**STORED DATA**
* * *

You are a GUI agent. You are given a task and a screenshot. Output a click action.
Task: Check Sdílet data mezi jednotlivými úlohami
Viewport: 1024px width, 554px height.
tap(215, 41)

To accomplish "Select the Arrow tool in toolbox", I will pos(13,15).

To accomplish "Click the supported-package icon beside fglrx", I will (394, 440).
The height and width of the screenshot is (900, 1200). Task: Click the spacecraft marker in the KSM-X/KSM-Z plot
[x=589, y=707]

* * *

**ABOUT THIS EXERCISE**
Copy all of the material word for word.

**OUTPUT OF THE TASK**
You are a GUI agent. You are given a task and a screenshot. Output a click action.
Task: Check Sdílet data mezi jednotlivými úlohami
Viewport: 1024px width, 554px height.
tap(215, 41)

To accomplish "Select the Arrow tool in toolbox", I will pos(13,15).

To accomplish "Click the supported-package icon beside fglrx", I will (394, 440).
The height and width of the screenshot is (900, 1200). Task: Click the spacecraft marker in the KSM-X/KSM-Z plot
[x=589, y=707]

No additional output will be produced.